For Every Boy/Girl their First hero is always their Father. He is their Superman, Batman and Ironman too. To Decode a father’s unconditional love to his children even a book of 1000 pages is not enough. We are sharing 5 random Stories which beautifully describes what a material a dad’s heart is made up of. Celebrate the spirit of Father's Day with these adorable stories and cherish the presence of your father in your life.

BIG SHOES TO FILL - by Theresa Arnold

I cleaned out Dad’s closet yesterday. There were two things I couldn’t box up: his work shirts and his two pairs of Red Wing boots. He couldn’t remember birthdays or anniversaries, but he remembered the date on which he’d bought his first pair. I remember it too—April 16, the day after Tax Day. What does a child do with her dad’s favorite boots? I think I will make a planter out of them or use them to store something valuable. You can’t throw away a man’s favorite boots. You’ve got to keep them and pass them down.

MY DAD - by unknown

When we moved to the United States, my father used to taught group painting classes at our home on the weekends as a Part-Time. The students were all teenagers. Though I was only around 4 or 5 years old, my father would always set up a spot for me to paint with the group so that I was included. We didn’t have very much space in the apartment, so he built me a bunk bed from scratch that had a ladder, a monkey bar, and a little workstation underneath so that I always had my own place to create.
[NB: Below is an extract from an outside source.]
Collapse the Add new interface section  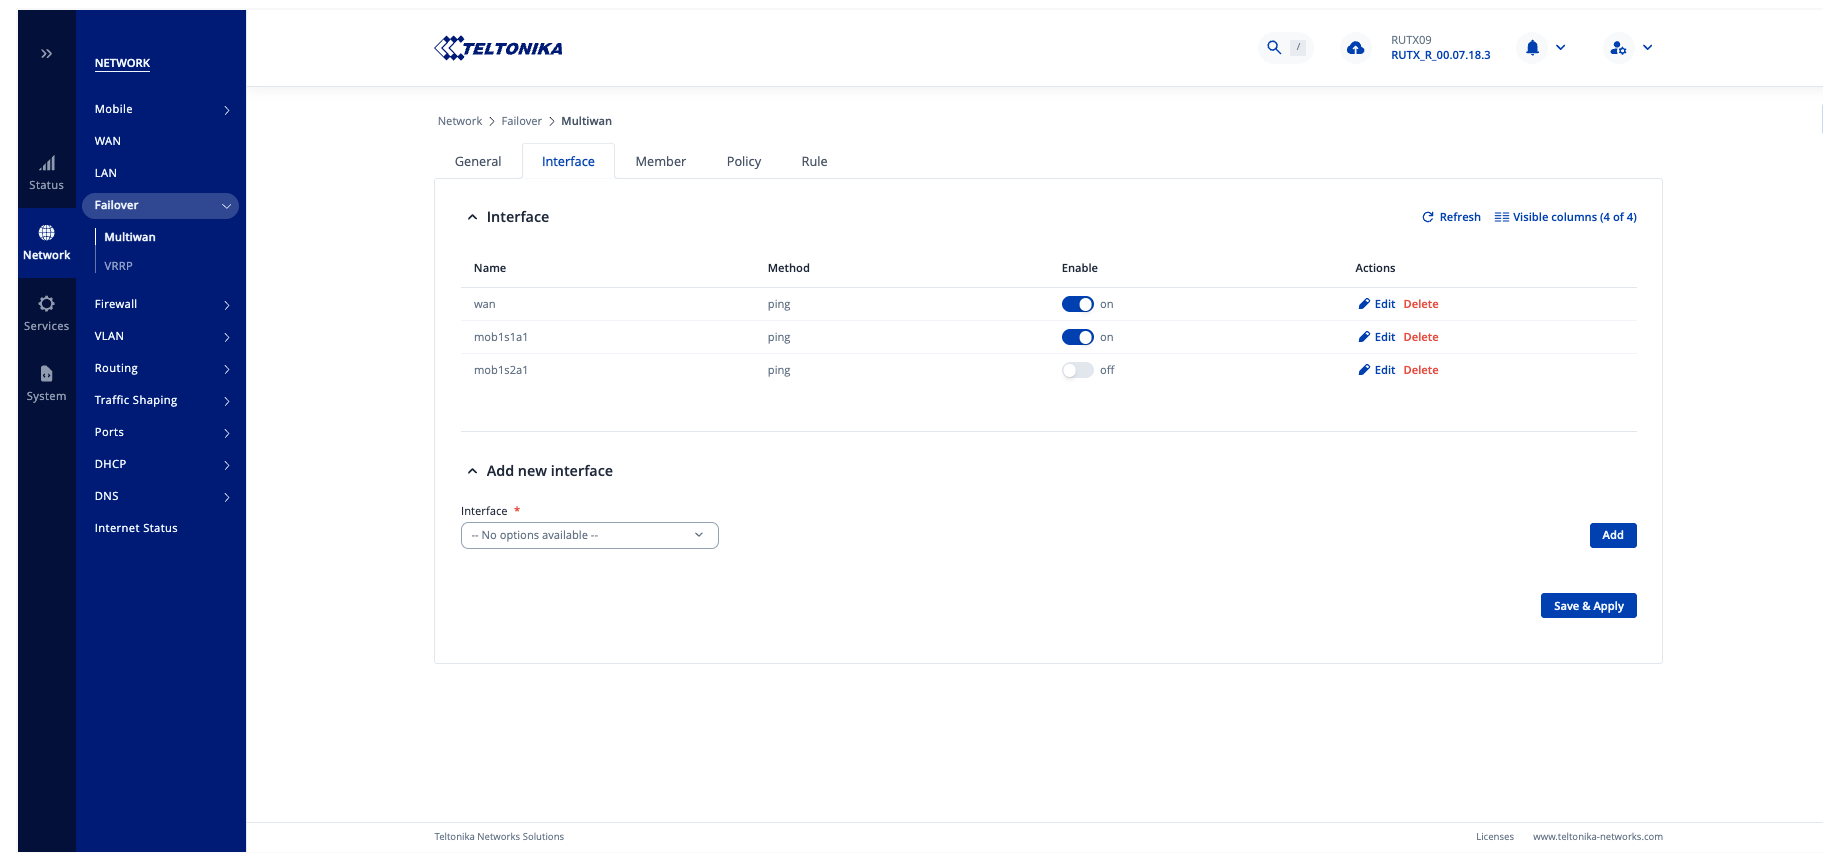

In my younger years, I was never close to my dad. He was the type of guy that went to work, brought home the paycheck, mowed the yard, fixed stuff around the house. My Mother used to stay home with the kids, so naturally I was closer to her than I was my dad. When my mom passed away before my 14th birthday, It was tough, not just for me and not just for dad, but for “me and dad” too. A few years later my dad moved permanently from Texas to Franklin, KY, which is about a 40 minute drive from Nashville. In February 2003, I happened to be in Nashville at CRS which is a convention for country radio broadcasters and country music . I chose to make the call and he drove down to my hotel to have lunch with me. When the check came, my dad pulled out his wallet. I told him “I got this one, dad”, he said “no, no... Let me pay for it." I actually lied and told him that I had an expense account and the radio station would reimburse me for the lunch. I couldn’t believe that it actually worked, he let me pay for the tab! I wish I didn’t have to lie to him, but with him living so far away... I knew my chances of EVER paying for his lunch were pretty slim, since I didn’t see him much anymore. Little did I know, that was going to be the last time I ever saw him again. He died 5 weeks later.


At the age of 21, I went through my first major breakup. It was a total mess I drove 24 hours home to ‘heal.’ Healing to me was treating my mom like a therapist, breaking into random tears, and slumming around the house. Eventually my mom had enough and sent me over to visit my dad. My dad is a quiet man, he speaks very broken English and grew up in a world much different compared mine. I speak broken Spanish, so we’ve always had a bit of a language barrier. Through tears, I explained what happened. To my surprise, my dad burst into laughter and told me that the guy was a jerk. He offered me a beer—the first beer we’d ever had together—and assured me that the first heartbreak is always the hardest. He was right.


My dad used to own a fruit market in a busy street. The sidewalk in front of his store has a lump created with dust and trash, which was needed to be swept daily. At age six, I used to hide behind bags of potatoes when my dad asked me to sweep, but while sweeping one day, I began to find dollar bills under the dust and trash. I had no idea where the money came from. My dad had been putting money on the sidewalk—and soon, I was happy to sweep even when no money was found.

This is my short tribute to all those fathers who always there for their kids no matter what happens.